In case you haven’t played it, spoilers for Cyberpunk 2077 begin here.
They Won’t Go When I Go is a quest that I never finished when I first played 2077. If I’m reading it correctly, this quest is supposed to make the player super uncomfortable.
The surface-level reading I took away from this quest when I first played it was that nothing V can do matters to Fourth Wall Studios or even to the production of a super-immersive snuff film like the one Joshua Stephenson stars in. The main quest of 2077 centers on exploitation, particularly exploitation of traumatic experiences. Johnny Silverhand is tortured to death in Soulkiller, and forced to continue existence as half of himself (arguably the better, more self-aware half) in V’s body. Evelyn Parker dies the same way, inextricably tied to her past employment at Clouds and the abnegation of body that comes with being a doll. So it makes sense that this theme is echoed in a lot of the game’s side quests.
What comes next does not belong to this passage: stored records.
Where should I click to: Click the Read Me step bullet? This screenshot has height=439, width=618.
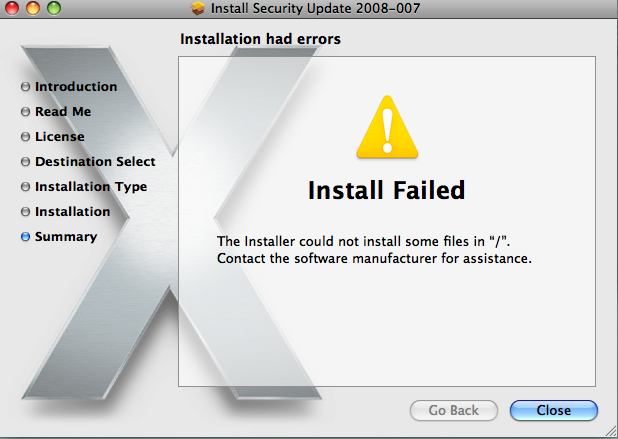tap(25, 112)
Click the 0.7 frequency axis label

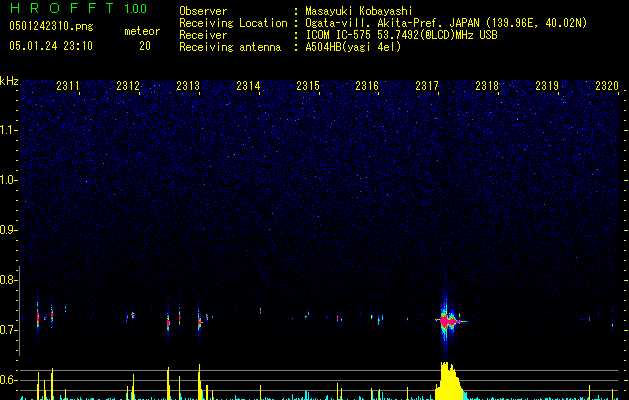pos(9,330)
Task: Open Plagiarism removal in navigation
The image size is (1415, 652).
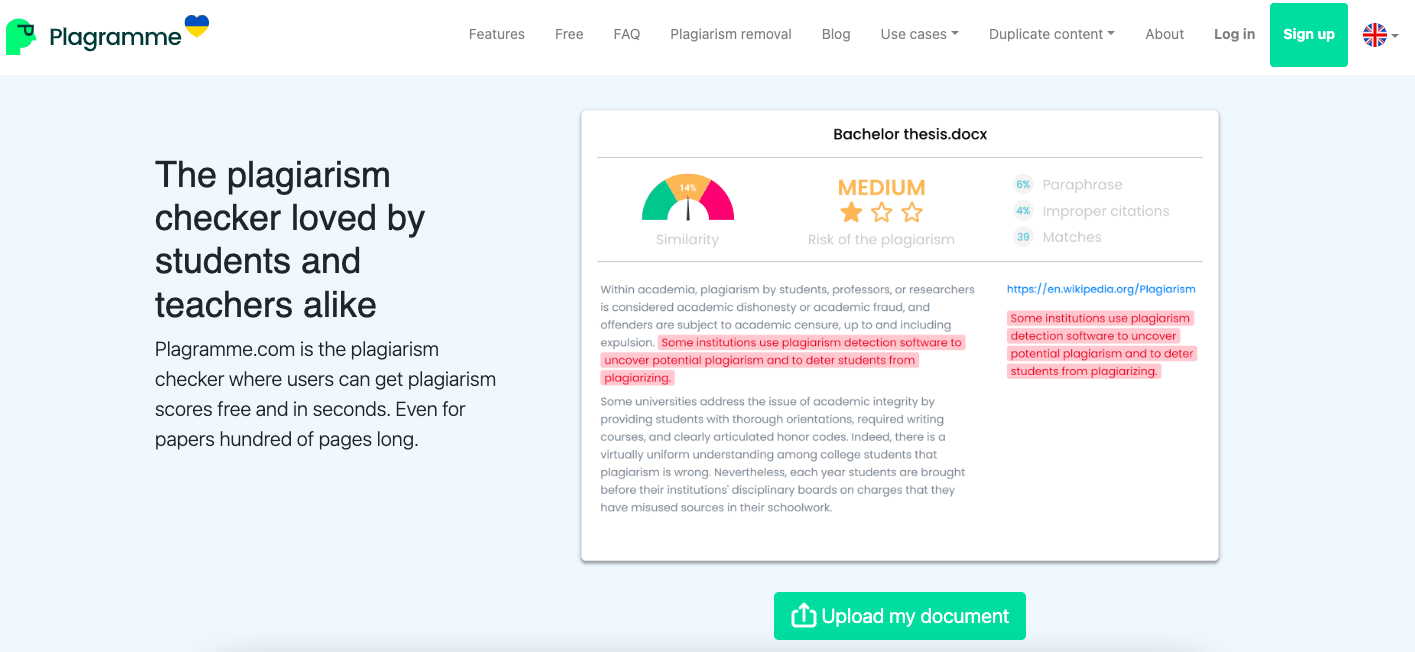Action: 731,34
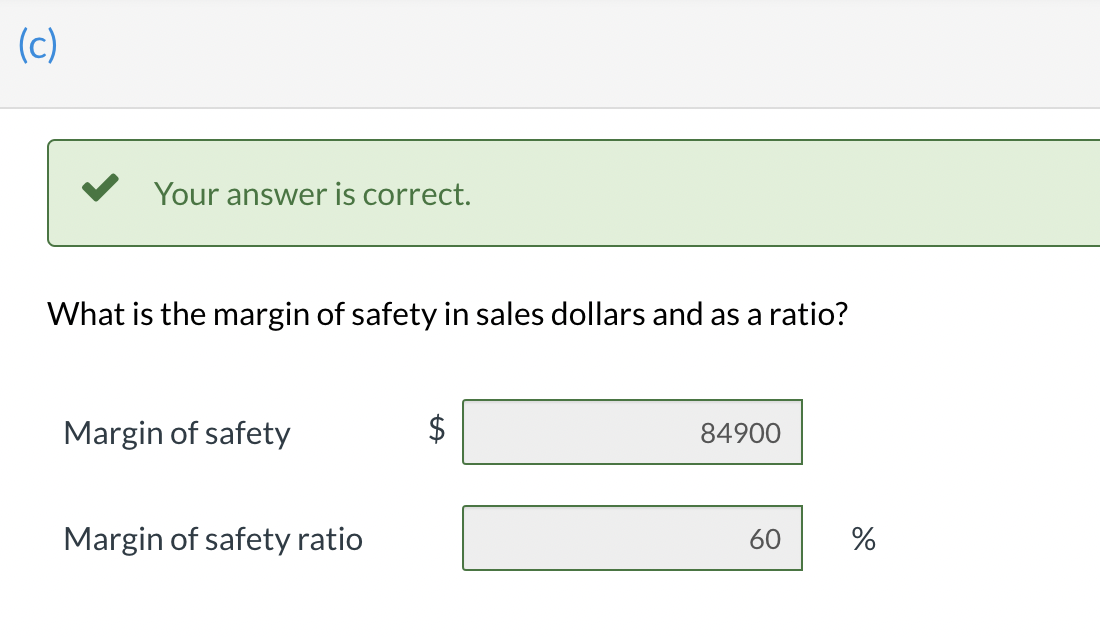The width and height of the screenshot is (1100, 638).
Task: Click the 60 percent value
Action: click(764, 539)
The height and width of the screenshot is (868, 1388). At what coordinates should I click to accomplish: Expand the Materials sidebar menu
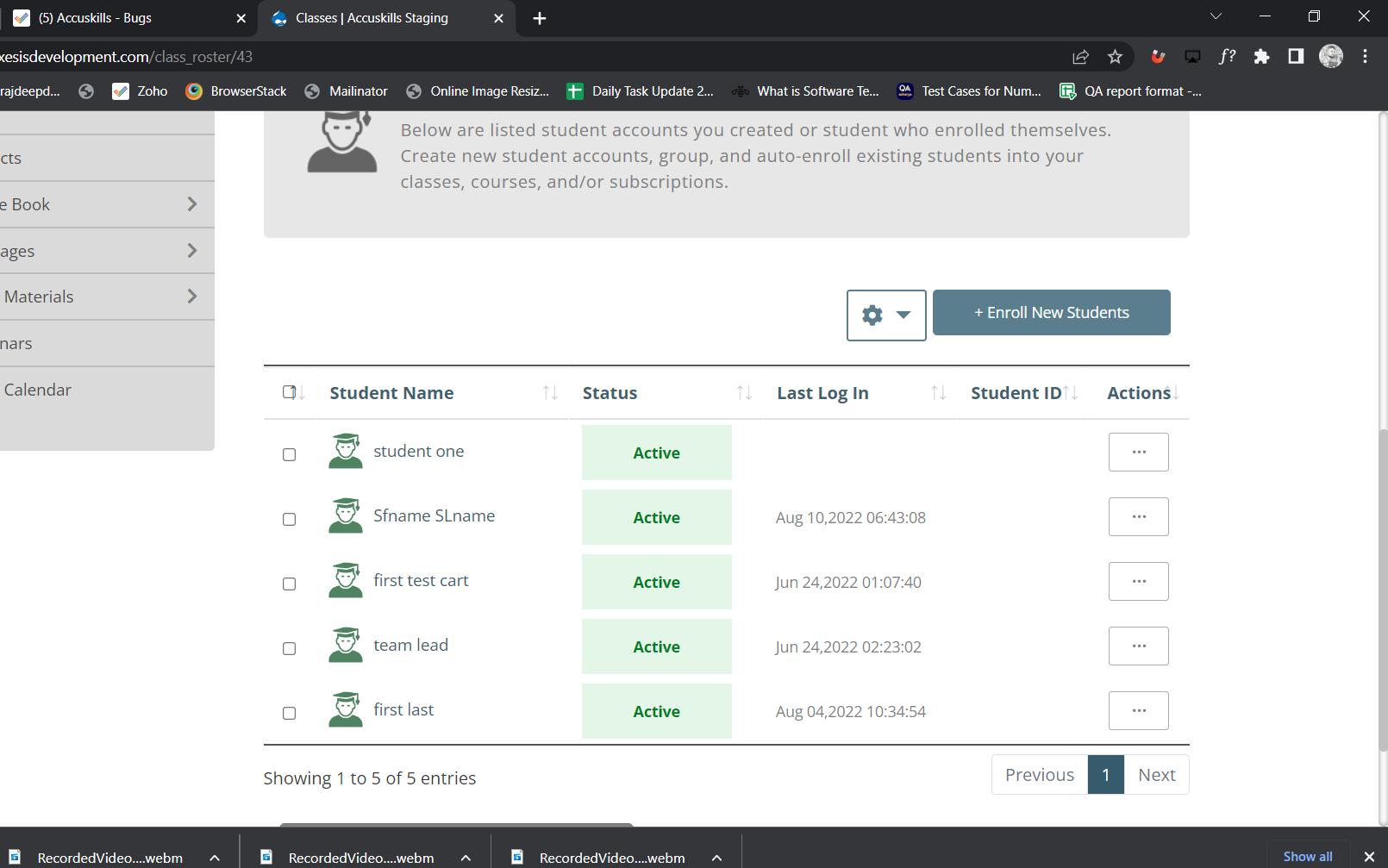tap(103, 297)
They Won’t Go When I Go was so discomfiting specifically because it echoes a slightly different story of exploitation – the story of Corpo V doing Arasaka’s dirty work until she can better serve the company by being thrown to the wolves. Even after curtains close on the Corpo V prologue, she’s still working for Arasaka – just less directly.
Rachel, the Fourth Wall Studios exec you meet early in They Won’t Go When I Go, instantly repulsed me the first time I started the quest. She still does, but I understand why now – and why V can react so vitriolically to her callousness. Rachel knows she’s directing a snuff film. But she doesn’t think it will make any difference if she steps away, and she’s probably right.
The thing that most discomfited me about this quest is that Rachel is a direct mirror of V, especially Corpo V. Corpo V opens the story knowing they’re an important cog in a machine that eats people. The prologue closes with Arasaka throwing V away, seeming to remove her from the machine of exploitation. Depending on where you take the main story, you can continue to turn as that cog or, with great difficulty and with dire consequence, opt out of the system. But if you do choose to gum up the works, the corporate machine will just grind you up instead and find someone less principled to take your place.
Rachel’s manner is somehow both crass and pretentious – she’s clearly someone who thinks herself a great artist, being compelled by funding headwinds to produce work below her standards. But V also makes art out of death. They just aren’t selling it for mass consumption – until They Won’t Go When I Go.
During the denouement of this quest, when V nails Joshua to the cross against a minimalist studio background, Johnny is uncharacteristically quiet. While Joshua is saying his final lines, Johnny stands close to the cross, head bowed. Does Johnny see Joshua’s death differently from how I do (and how I assume a jaded corpo V does as well)? To him, it seems to be art – a self-sacrifice of the same category as Johnny’s bombing of Arasaka Tower.
But the point of Johnny’s participation in the overall story of 2077 is that his suicide did not make a difference to the way that the world works. The machine of capitalism churned on. Arasaka survived and thrived, and even managed to extract a huge amount of shareholder value (as well as, arguably, something blasphemously transcendent) from Johnny in the form of the Relic. The theatrical resistance Johnny engaged in – both through his art with Samurai and his suicide – ultimately proved more profitable than not for Arasaka.
I read V’s full compliance with Rachel’s direction (and Joshua’s “consent” to a live-scrolled, painful execution) as the player’s opportunity to concede that the force of capital supersedes morality and even sacredness.
Resistance during this quest doesn’t necessarily mean not nailing Joshua to the cross. Arguably, there is no meaningful resistance at all to provide during this side-story. However, this is also the single quest in all of Cyberpunk for which I believe starting and then indefinitely just leaving the questline midway is the only “moral” thing for V to do. Gumming up the works this way (we have a contractor on it, but they’re not returning our calls – no, Joshua won’t sign the forms until she’s here to talk him into getting crucified live; it’ll be another five years before we can get another convict in who’s willing to do this) is, as Corpo V well knows, the only way to even temporarily prevent this specific exploitative act.